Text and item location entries
○ ○ ○
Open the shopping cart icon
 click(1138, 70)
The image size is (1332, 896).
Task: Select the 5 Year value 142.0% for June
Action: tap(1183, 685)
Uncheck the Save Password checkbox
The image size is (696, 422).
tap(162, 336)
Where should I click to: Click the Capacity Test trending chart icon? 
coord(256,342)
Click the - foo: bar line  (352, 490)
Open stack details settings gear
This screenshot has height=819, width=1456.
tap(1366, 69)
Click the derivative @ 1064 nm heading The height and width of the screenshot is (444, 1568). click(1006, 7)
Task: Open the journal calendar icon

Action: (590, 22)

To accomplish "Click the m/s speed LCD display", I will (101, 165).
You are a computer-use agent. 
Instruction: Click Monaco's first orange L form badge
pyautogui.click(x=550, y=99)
○ ○ ○
EXERCISE TASK →
Write out all of the records above word for word, keeping every line the same.

RESPONSE →
Open the shopping cart icon
 click(1138, 70)
The image size is (1332, 896).
Task: Select the 5 Year value 142.0% for June
Action: tap(1183, 685)
Uncheck the Save Password checkbox
The image size is (696, 422).
tap(162, 336)
Where should I click to: Click the Capacity Test trending chart icon? 
coord(256,342)
Click the - foo: bar line  (352, 490)
Open stack details settings gear
This screenshot has height=819, width=1456.
tap(1366, 69)
Click the derivative @ 1064 nm heading The height and width of the screenshot is (444, 1568). click(1006, 7)
Task: Open the journal calendar icon

Action: (590, 22)

To accomplish "Click the m/s speed LCD display", I will (101, 165).
You are a computer-use agent. 
Instruction: Click Monaco's first orange L form badge
pyautogui.click(x=550, y=99)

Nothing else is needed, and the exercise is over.